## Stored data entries
*** Block opens ***

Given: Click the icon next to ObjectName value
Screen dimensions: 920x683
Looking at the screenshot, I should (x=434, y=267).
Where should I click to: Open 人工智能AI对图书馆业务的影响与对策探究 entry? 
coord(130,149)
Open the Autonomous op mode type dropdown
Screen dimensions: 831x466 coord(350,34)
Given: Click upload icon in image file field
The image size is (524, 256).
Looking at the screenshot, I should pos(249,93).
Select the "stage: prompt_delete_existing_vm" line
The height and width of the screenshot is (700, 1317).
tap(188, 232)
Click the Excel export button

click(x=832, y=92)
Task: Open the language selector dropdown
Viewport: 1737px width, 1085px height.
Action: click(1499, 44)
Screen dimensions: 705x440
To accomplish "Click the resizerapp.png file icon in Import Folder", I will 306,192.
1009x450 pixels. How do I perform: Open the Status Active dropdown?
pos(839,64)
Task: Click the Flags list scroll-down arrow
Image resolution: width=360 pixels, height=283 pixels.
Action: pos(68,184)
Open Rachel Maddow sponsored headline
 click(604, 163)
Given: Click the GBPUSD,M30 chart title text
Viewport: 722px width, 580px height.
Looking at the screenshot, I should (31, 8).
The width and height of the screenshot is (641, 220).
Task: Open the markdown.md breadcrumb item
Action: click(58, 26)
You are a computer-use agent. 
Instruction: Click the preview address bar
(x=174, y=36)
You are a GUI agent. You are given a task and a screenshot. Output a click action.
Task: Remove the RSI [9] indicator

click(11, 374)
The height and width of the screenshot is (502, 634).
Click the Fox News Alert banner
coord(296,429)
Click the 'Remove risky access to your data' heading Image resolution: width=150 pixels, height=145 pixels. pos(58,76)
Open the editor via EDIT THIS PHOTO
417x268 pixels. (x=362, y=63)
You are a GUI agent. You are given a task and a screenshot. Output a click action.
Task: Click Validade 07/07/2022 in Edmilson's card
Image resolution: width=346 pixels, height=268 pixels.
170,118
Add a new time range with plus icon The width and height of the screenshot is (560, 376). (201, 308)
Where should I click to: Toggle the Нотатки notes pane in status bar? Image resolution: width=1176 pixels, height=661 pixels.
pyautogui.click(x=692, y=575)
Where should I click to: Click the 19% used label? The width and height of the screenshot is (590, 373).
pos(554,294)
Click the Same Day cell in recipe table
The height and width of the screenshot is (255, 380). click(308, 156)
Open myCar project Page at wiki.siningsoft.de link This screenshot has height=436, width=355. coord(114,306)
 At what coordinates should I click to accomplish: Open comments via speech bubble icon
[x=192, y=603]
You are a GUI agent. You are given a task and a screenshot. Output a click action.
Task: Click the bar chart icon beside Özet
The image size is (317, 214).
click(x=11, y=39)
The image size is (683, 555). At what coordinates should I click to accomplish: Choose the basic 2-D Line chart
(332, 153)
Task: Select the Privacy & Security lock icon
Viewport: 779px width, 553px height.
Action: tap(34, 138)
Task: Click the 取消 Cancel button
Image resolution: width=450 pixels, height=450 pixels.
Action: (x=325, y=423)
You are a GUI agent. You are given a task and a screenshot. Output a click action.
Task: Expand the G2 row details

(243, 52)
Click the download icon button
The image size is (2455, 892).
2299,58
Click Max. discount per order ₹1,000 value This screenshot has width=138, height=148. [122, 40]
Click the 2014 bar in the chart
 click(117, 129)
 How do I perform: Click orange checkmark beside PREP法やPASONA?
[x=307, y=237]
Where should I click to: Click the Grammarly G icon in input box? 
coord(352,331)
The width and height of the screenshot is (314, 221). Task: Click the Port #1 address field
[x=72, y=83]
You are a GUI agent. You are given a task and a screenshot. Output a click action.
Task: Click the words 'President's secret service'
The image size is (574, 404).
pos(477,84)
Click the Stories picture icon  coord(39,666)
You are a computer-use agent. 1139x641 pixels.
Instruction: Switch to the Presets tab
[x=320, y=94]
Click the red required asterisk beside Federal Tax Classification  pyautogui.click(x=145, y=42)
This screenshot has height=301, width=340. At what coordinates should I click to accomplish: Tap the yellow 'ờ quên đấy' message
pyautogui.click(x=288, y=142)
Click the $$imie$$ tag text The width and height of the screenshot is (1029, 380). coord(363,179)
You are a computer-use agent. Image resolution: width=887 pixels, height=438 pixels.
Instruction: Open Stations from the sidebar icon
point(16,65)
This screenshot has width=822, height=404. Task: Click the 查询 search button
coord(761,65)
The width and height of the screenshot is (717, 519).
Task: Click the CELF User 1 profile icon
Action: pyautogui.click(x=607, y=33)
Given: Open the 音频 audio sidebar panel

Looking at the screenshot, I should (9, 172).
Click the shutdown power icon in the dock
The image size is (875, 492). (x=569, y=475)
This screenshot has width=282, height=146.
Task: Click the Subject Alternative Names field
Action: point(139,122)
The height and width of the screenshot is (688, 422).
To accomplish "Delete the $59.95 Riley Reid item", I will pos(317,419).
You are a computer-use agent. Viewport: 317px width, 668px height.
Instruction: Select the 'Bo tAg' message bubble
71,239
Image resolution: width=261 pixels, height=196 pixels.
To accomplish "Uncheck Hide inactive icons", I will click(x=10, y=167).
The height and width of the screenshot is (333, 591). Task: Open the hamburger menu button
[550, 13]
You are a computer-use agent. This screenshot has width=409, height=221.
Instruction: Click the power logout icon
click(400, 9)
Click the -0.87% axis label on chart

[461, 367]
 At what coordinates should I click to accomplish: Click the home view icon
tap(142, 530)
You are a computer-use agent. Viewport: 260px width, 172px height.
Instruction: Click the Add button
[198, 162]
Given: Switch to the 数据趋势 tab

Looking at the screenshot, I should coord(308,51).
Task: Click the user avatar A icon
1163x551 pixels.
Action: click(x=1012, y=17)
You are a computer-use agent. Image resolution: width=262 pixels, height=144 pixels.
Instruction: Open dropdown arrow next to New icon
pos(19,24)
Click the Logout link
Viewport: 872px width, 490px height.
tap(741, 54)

*** Block closes ***

## WHAT YOU SHOULD DO
An exact transcription of every record above is required.

## OUTPUT
Given: Click the icon next to ObjectName value
Screen dimensions: 920x683
Looking at the screenshot, I should (x=434, y=267).
Where should I click to: Open 人工智能AI对图书馆业务的影响与对策探究 entry? 
coord(130,149)
Open the Autonomous op mode type dropdown
Screen dimensions: 831x466 coord(350,34)
Given: Click upload icon in image file field
The image size is (524, 256).
Looking at the screenshot, I should pos(249,93).
Select the "stage: prompt_delete_existing_vm" line
The height and width of the screenshot is (700, 1317).
tap(188, 232)
Click the Excel export button

click(x=832, y=92)
Task: Open the language selector dropdown
Viewport: 1737px width, 1085px height.
Action: click(1499, 44)
Screen dimensions: 705x440
To accomplish "Click the resizerapp.png file icon in Import Folder", I will 306,192.
1009x450 pixels. How do I perform: Open the Status Active dropdown?
pos(839,64)
Task: Click the Flags list scroll-down arrow
Image resolution: width=360 pixels, height=283 pixels.
Action: pos(68,184)
Open Rachel Maddow sponsored headline
 click(604, 163)
Given: Click the GBPUSD,M30 chart title text
Viewport: 722px width, 580px height.
Looking at the screenshot, I should (31, 8).
The width and height of the screenshot is (641, 220).
Task: Open the markdown.md breadcrumb item
Action: click(58, 26)
You are a computer-use agent. 
Instruction: Click the preview address bar
(x=174, y=36)
You are a GUI agent. You are given a task and a screenshot. Output a click action.
Task: Remove the RSI [9] indicator

click(11, 374)
The height and width of the screenshot is (502, 634).
Click the Fox News Alert banner
coord(296,429)
Click the 'Remove risky access to your data' heading Image resolution: width=150 pixels, height=145 pixels. pos(58,76)
Open the editor via EDIT THIS PHOTO
417x268 pixels. (x=362, y=63)
You are a GUI agent. You are given a task and a screenshot. Output a click action.
Task: Click Validade 07/07/2022 in Edmilson's card
Image resolution: width=346 pixels, height=268 pixels.
170,118
Add a new time range with plus icon The width and height of the screenshot is (560, 376). (201, 308)
Where should I click to: Toggle the Нотатки notes pane in status bar? Image resolution: width=1176 pixels, height=661 pixels.
pyautogui.click(x=692, y=575)
Where should I click to: Click the 19% used label? The width and height of the screenshot is (590, 373).
pos(554,294)
Click the Same Day cell in recipe table
The height and width of the screenshot is (255, 380). click(308, 156)
Open myCar project Page at wiki.siningsoft.de link This screenshot has height=436, width=355. coord(114,306)
 At what coordinates should I click to accomplish: Open comments via speech bubble icon
[x=192, y=603]
You are a GUI agent. You are given a task and a screenshot. Output a click action.
Task: Click the bar chart icon beside Özet
The image size is (317, 214).
click(x=11, y=39)
The image size is (683, 555). At what coordinates should I click to accomplish: Choose the basic 2-D Line chart
(332, 153)
Task: Select the Privacy & Security lock icon
Viewport: 779px width, 553px height.
Action: tap(34, 138)
Task: Click the 取消 Cancel button
Image resolution: width=450 pixels, height=450 pixels.
Action: (x=325, y=423)
You are a GUI agent. You are given a task and a screenshot. Output a click action.
Task: Expand the G2 row details

(243, 52)
Click the download icon button
The image size is (2455, 892).
2299,58
Click Max. discount per order ₹1,000 value This screenshot has width=138, height=148. [122, 40]
Click the 2014 bar in the chart
 click(117, 129)
 How do I perform: Click orange checkmark beside PREP法やPASONA?
[x=307, y=237]
Where should I click to: Click the Grammarly G icon in input box? 
coord(352,331)
The width and height of the screenshot is (314, 221). Task: Click the Port #1 address field
[x=72, y=83]
You are a GUI agent. You are given a task and a screenshot. Output a click action.
Task: Click the words 'President's secret service'
The image size is (574, 404).
pos(477,84)
Click the Stories picture icon  coord(39,666)
You are a computer-use agent. 1139x641 pixels.
Instruction: Switch to the Presets tab
[x=320, y=94]
Click the red required asterisk beside Federal Tax Classification  pyautogui.click(x=145, y=42)
This screenshot has height=301, width=340. At what coordinates should I click to accomplish: Tap the yellow 'ờ quên đấy' message
pyautogui.click(x=288, y=142)
Click the $$imie$$ tag text The width and height of the screenshot is (1029, 380). coord(363,179)
You are a computer-use agent. Image resolution: width=887 pixels, height=438 pixels.
Instruction: Open Stations from the sidebar icon
point(16,65)
This screenshot has width=822, height=404. Task: Click the 查询 search button
coord(761,65)
The width and height of the screenshot is (717, 519).
Task: Click the CELF User 1 profile icon
Action: pyautogui.click(x=607, y=33)
Given: Open the 音频 audio sidebar panel

Looking at the screenshot, I should (9, 172).
Click the shutdown power icon in the dock
The image size is (875, 492). (x=569, y=475)
This screenshot has width=282, height=146.
Task: Click the Subject Alternative Names field
Action: point(139,122)
The height and width of the screenshot is (688, 422).
To accomplish "Delete the $59.95 Riley Reid item", I will pos(317,419).
You are a computer-use agent. Viewport: 317px width, 668px height.
Instruction: Select the 'Bo tAg' message bubble
71,239
Image resolution: width=261 pixels, height=196 pixels.
To accomplish "Uncheck Hide inactive icons", I will click(x=10, y=167).
The height and width of the screenshot is (333, 591). Task: Open the hamburger menu button
[550, 13]
You are a computer-use agent. This screenshot has width=409, height=221.
Instruction: Click the power logout icon
click(400, 9)
Click the -0.87% axis label on chart

[461, 367]
 At what coordinates should I click to accomplish: Click the home view icon
tap(142, 530)
You are a computer-use agent. Viewport: 260px width, 172px height.
Instruction: Click the Add button
[198, 162]
Given: Switch to the 数据趋势 tab

Looking at the screenshot, I should coord(308,51).
Task: Click the user avatar A icon
1163x551 pixels.
Action: click(x=1012, y=17)
You are a computer-use agent. Image resolution: width=262 pixels, height=144 pixels.
Instruction: Open dropdown arrow next to New icon
pos(19,24)
Click the Logout link
Viewport: 872px width, 490px height.
tap(741, 54)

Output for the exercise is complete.